At the same time, residents' deposits are increasing rapidly. From 2020 to 2023, China added 11 new RMB deposits3 trillion yuan, 99 trillion yuan, 1442 trillion yuan and 1667 trillion yuan. This is also a sign of the idling of funds.

So what to do? In order to solve this problem, the central bank has continuously lowered deposit rates since 2022, trying to drive funds out to increase investment and consumption. So far, the growth rate of deposits in banks has been much higher than the growth rate of loans. If the problem of market confidence and expectations cannot be effectively solved, even if the central bank cuts interest rates further, a large amount of funds may still be turned into deposits, rather than into real economic investment, which is the uncertainty of China's industrial investment and ** investment in 2024 that Caijing currently sees.

However, I would like to remind you that in 2023, China's automobile, e-commerce and other fields have made huge breakthroughs in going overseas. Therefore, when analyzing the monetary policy of the People's Bank of China in 2024, it is also necessary to consider its impact on the RMB exchange rate and exports.

Looking ahead to 2024, if the Fed keeps the current policy rate unchanged in the first half of the year, and the People's Bank of China cuts interest rates more sharply in the first half of the year, it may lead to further outflows of some short-term capital from Chinese mainland and increase the pressure on the RMB to depreciate.

However, for China's exports, appropriate tolerance of the depreciation of the renminbi or the increase in the fluctuation of the exchange rate may generally be conducive to the export growth of Chinese enterprises. According to estimates, the exchange rate of the RMB against the US dollar in 2024 may be 69 yuan-76 yuan, which is a very important reference value for many export enterprises and residents' asset allocation.

In order to keep the RMB exchange rate at a reasonable and balanced level, there are appropriate fluctuations, the PBOC is more likely to consider the pace and magnitude of the Fed's interest rate cuts, and if the Fed does not cut interest rates as early as the market thinks, and is not as aggressive as the market thinks, then the pace of the PBOC's monetary easing will also slow down.

Therefore, I would like to remind you that in the face of China's monetary policy, which may continue to be relaxed, as well as the resulting sufficient market liquidity, as well as the lack of confidence in financial and industrial investment, you can consider it when investing.
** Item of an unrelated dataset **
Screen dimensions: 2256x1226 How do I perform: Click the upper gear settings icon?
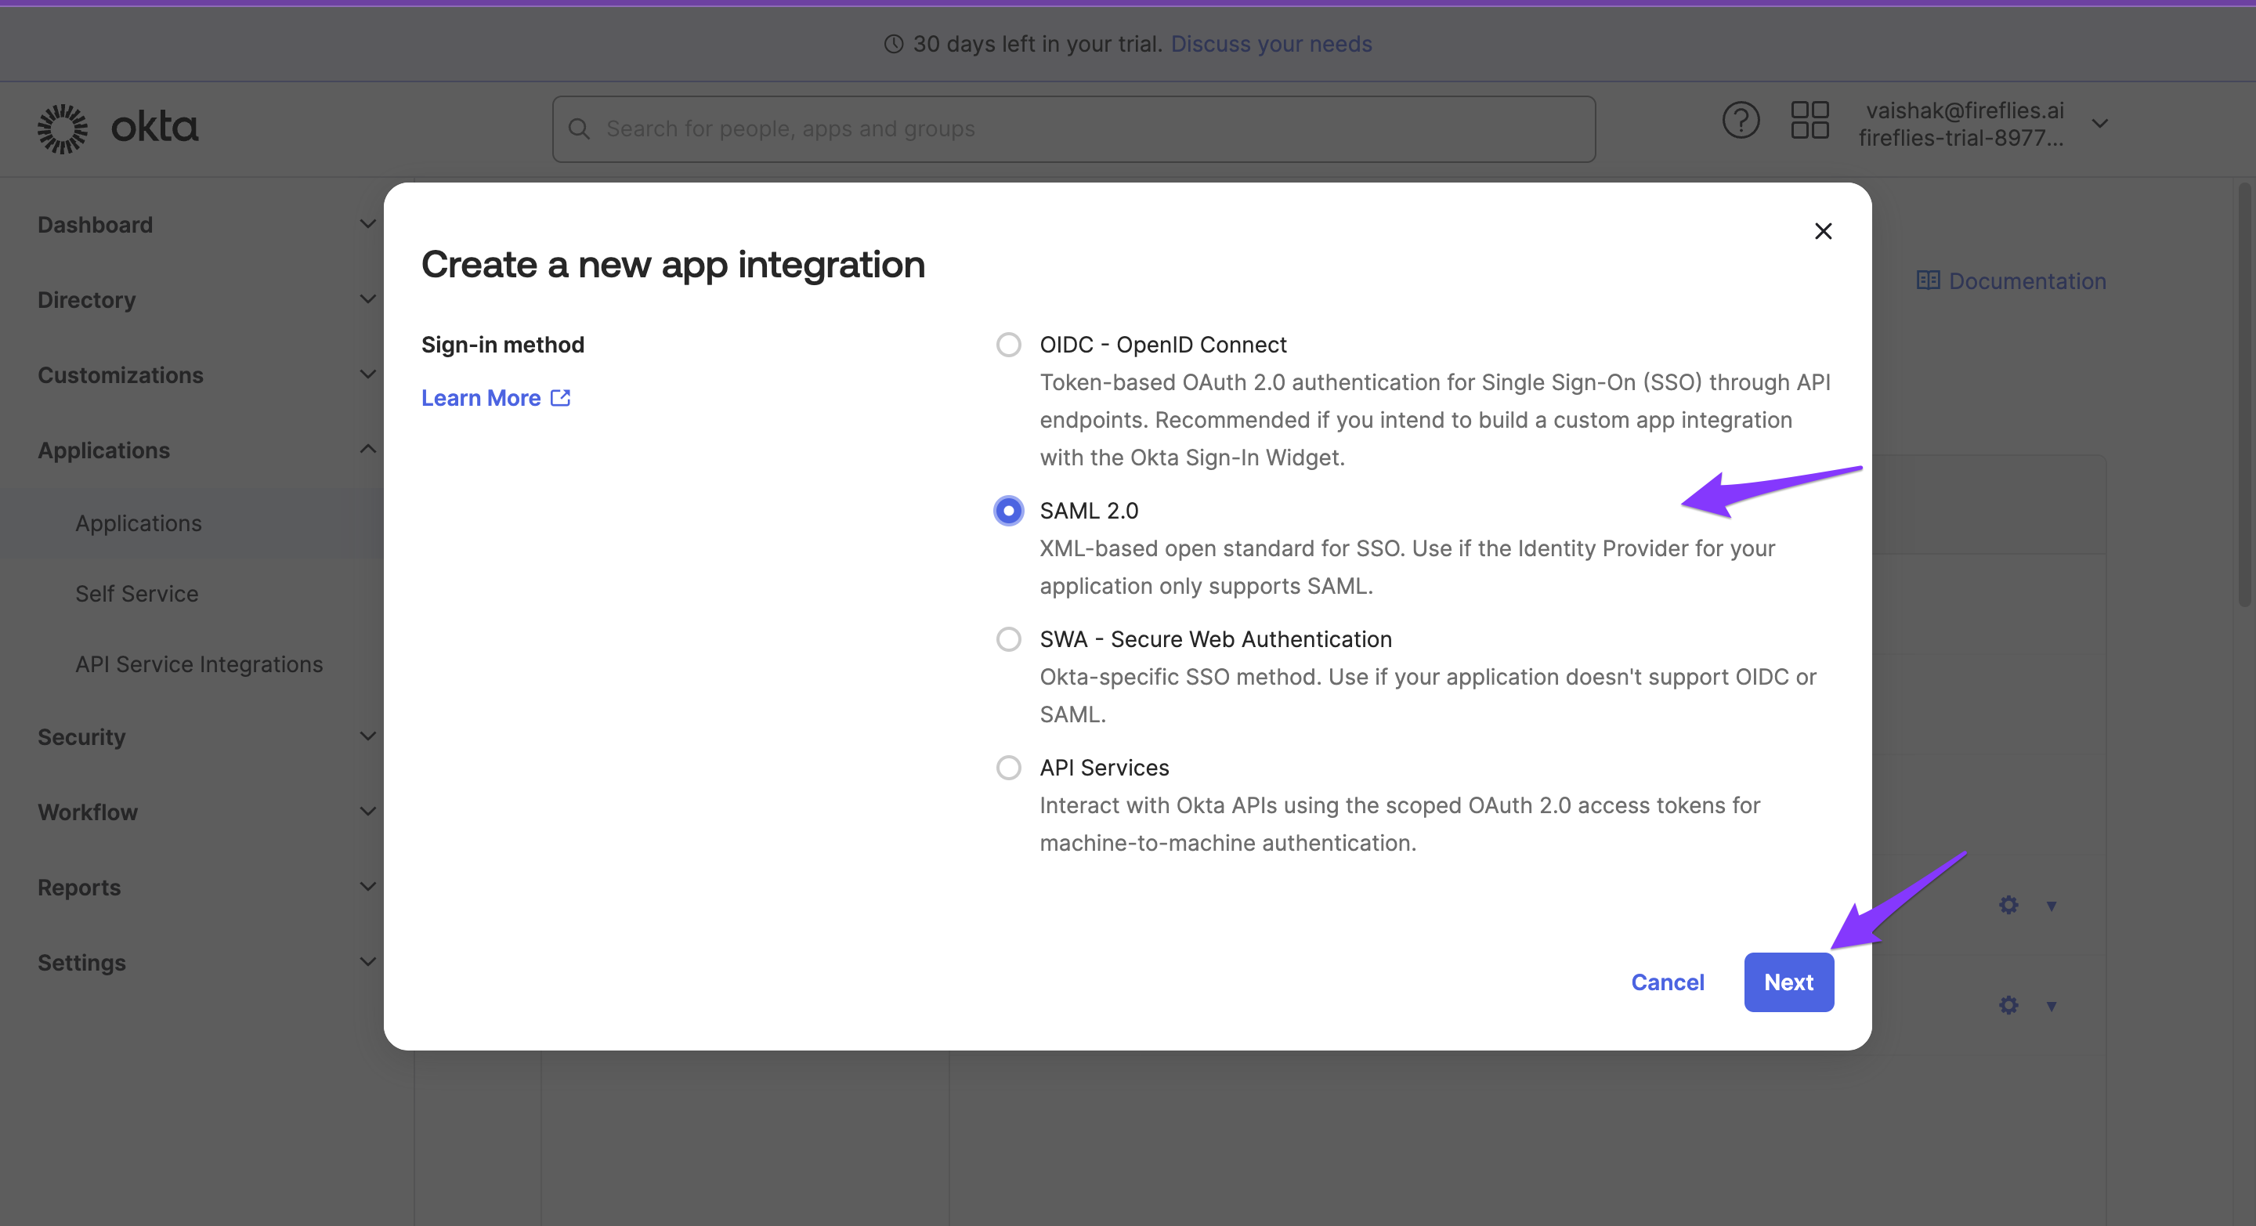[2008, 905]
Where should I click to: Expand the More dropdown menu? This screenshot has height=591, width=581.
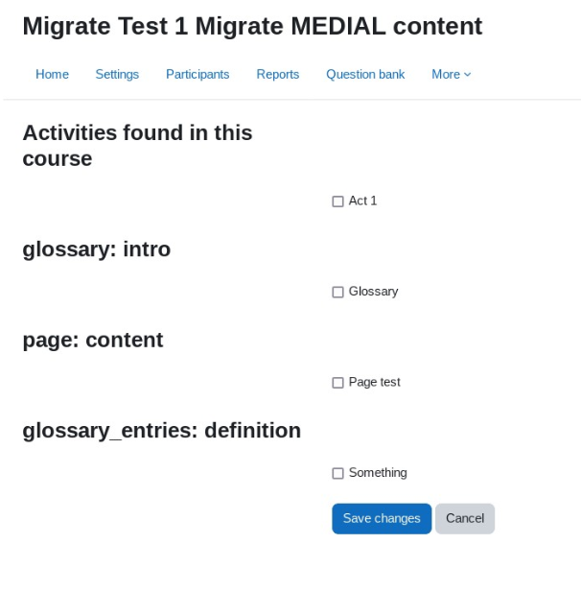(x=452, y=74)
How to choose our own investment and how to do a good job in proper asset allocation really need us to think twice.

However, the good news is that ** Huijin Company on February 6 sharply increased its position, the China Securities Regulatory Commission also publicly encouraged investment institutions to invest in a low layout, and the A** field also ushered in a long-lost large **, which is a manifestation of the recovery of confidence in the investment market, of which the relatively loose monetary policy is pointed, which obviously also plays a role in basic guarantee.